What the task asks:
Look over the material for the string "chat". Copy every line where it turns up.

Records shown:
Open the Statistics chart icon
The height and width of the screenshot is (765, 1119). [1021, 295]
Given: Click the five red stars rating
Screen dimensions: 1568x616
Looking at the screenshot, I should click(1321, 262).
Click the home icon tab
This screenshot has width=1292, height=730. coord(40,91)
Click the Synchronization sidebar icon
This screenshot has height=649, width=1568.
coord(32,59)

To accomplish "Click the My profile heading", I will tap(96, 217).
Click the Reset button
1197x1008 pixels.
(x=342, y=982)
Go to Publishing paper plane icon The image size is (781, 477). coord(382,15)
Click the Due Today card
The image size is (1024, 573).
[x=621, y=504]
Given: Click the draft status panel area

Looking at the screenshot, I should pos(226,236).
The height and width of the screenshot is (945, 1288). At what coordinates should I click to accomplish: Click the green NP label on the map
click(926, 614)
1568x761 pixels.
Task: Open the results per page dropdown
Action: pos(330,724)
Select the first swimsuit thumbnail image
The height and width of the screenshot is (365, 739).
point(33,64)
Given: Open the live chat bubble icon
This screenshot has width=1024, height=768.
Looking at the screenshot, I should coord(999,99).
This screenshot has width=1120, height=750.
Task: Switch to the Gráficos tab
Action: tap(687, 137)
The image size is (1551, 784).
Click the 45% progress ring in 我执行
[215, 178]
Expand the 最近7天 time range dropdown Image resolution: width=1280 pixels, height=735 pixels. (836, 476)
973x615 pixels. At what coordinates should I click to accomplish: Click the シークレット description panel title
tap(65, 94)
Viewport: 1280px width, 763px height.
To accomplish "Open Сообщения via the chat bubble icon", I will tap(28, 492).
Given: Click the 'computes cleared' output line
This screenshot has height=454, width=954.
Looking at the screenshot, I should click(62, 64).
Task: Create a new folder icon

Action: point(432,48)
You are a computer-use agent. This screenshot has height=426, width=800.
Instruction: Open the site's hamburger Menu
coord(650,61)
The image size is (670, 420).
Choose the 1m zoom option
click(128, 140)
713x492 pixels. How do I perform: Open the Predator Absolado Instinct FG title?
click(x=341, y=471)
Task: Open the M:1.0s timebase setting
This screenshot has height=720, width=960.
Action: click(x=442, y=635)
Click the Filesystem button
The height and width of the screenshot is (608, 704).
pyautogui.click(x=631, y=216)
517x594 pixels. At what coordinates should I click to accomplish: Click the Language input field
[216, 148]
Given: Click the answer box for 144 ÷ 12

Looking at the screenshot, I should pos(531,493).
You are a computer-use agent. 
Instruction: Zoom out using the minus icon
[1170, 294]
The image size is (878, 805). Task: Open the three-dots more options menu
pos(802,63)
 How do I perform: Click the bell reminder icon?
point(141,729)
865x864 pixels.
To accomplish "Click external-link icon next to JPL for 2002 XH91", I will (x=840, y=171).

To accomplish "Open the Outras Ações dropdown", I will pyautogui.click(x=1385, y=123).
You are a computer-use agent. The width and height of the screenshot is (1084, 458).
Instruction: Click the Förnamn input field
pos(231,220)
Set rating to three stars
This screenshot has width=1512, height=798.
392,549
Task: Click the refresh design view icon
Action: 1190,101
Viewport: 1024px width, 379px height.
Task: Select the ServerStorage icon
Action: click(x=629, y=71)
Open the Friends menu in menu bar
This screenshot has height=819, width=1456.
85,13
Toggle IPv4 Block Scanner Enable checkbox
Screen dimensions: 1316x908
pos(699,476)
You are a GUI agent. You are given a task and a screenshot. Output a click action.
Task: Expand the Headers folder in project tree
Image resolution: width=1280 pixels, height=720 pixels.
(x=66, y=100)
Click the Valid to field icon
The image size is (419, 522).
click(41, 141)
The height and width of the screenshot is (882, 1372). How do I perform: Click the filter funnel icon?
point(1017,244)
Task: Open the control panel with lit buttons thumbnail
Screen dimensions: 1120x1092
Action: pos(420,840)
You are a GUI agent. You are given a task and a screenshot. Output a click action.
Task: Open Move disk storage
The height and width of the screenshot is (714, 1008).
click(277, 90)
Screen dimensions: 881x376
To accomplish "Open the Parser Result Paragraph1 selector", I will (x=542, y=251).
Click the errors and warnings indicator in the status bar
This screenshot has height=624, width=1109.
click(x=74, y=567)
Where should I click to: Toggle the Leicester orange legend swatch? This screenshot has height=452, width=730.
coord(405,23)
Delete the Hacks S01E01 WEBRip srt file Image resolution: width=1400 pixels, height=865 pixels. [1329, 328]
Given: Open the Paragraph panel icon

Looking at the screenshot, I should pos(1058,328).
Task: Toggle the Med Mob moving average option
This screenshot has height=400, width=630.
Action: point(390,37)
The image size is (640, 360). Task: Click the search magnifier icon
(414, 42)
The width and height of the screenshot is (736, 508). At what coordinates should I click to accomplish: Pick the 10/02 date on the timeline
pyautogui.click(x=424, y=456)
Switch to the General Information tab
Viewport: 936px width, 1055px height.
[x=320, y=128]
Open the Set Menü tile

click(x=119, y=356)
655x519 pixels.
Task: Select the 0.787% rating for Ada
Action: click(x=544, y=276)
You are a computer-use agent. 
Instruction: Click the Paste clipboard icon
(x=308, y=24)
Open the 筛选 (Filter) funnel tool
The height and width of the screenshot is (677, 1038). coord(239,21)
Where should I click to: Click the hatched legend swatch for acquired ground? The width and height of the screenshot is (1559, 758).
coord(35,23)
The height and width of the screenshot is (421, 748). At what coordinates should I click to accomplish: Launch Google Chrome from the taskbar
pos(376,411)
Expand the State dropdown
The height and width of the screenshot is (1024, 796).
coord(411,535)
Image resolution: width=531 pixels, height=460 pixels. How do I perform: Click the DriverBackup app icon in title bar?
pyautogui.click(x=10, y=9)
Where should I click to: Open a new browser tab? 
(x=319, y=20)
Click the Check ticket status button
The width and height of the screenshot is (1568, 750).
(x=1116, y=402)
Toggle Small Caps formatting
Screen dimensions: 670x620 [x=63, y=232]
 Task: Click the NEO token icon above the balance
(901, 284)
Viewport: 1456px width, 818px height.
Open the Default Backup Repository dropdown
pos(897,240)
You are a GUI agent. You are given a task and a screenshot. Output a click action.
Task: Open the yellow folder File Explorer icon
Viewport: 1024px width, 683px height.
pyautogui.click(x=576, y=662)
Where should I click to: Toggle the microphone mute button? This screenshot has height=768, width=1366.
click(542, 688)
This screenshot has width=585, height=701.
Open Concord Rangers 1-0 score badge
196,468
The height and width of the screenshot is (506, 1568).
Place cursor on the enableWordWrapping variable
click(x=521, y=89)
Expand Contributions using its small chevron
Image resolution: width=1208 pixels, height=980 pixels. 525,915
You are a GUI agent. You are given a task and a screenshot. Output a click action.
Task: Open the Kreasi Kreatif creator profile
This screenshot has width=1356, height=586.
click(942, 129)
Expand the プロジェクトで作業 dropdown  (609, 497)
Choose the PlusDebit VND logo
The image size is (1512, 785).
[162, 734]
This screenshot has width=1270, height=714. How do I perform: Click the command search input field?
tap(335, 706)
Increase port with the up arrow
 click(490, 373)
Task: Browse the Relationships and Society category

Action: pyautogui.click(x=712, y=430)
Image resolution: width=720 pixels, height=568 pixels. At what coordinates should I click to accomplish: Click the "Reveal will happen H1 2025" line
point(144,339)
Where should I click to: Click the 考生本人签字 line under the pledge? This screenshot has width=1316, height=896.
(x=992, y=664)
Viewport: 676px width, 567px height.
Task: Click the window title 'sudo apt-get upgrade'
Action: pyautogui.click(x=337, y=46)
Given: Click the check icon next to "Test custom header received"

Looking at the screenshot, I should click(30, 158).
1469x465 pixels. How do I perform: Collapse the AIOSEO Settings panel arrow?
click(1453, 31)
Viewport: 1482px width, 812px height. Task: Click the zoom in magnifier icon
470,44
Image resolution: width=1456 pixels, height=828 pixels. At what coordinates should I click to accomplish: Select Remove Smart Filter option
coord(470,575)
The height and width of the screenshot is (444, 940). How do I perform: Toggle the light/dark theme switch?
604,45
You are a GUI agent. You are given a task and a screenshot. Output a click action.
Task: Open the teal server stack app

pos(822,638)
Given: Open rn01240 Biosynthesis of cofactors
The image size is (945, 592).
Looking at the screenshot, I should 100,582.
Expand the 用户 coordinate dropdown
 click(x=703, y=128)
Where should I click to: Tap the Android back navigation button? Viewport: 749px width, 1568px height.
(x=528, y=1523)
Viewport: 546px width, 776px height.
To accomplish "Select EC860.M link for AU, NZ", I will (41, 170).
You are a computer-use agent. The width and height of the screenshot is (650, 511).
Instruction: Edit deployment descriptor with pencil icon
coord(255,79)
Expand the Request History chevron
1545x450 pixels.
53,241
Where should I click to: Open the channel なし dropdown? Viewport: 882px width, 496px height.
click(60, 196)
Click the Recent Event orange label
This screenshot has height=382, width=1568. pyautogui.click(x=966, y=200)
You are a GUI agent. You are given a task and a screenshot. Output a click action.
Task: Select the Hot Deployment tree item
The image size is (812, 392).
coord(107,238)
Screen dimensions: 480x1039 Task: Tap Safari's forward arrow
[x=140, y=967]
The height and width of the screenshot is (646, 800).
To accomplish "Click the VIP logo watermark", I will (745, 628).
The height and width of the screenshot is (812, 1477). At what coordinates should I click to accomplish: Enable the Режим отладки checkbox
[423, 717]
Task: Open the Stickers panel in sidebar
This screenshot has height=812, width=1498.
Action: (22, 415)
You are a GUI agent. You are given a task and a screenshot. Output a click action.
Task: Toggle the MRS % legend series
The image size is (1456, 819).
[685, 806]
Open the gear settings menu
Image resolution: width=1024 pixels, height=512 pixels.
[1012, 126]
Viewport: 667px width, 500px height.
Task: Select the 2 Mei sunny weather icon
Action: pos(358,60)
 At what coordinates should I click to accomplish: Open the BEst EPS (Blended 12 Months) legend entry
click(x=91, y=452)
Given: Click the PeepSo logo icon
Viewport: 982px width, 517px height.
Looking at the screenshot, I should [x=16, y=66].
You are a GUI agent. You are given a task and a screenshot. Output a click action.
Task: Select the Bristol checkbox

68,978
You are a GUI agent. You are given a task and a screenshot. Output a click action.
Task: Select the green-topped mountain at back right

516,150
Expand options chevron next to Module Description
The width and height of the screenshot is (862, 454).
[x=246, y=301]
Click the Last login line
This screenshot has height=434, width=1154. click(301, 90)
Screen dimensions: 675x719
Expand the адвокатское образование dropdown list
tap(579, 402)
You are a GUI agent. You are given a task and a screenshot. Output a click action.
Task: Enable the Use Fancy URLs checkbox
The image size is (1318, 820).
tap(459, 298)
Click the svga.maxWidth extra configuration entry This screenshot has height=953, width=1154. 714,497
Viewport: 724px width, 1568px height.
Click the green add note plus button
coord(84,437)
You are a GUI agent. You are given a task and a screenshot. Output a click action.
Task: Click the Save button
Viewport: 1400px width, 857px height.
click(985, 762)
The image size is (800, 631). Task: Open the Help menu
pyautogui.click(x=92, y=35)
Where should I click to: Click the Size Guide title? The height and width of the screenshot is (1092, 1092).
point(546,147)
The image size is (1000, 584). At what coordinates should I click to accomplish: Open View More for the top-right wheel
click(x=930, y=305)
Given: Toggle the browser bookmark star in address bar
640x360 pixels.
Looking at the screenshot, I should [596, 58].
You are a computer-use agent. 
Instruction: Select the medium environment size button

Completed task:
Given: Open the live chat bubble icon
To accomplish "Open Сообщения via the chat bubble icon", I will tap(28, 492).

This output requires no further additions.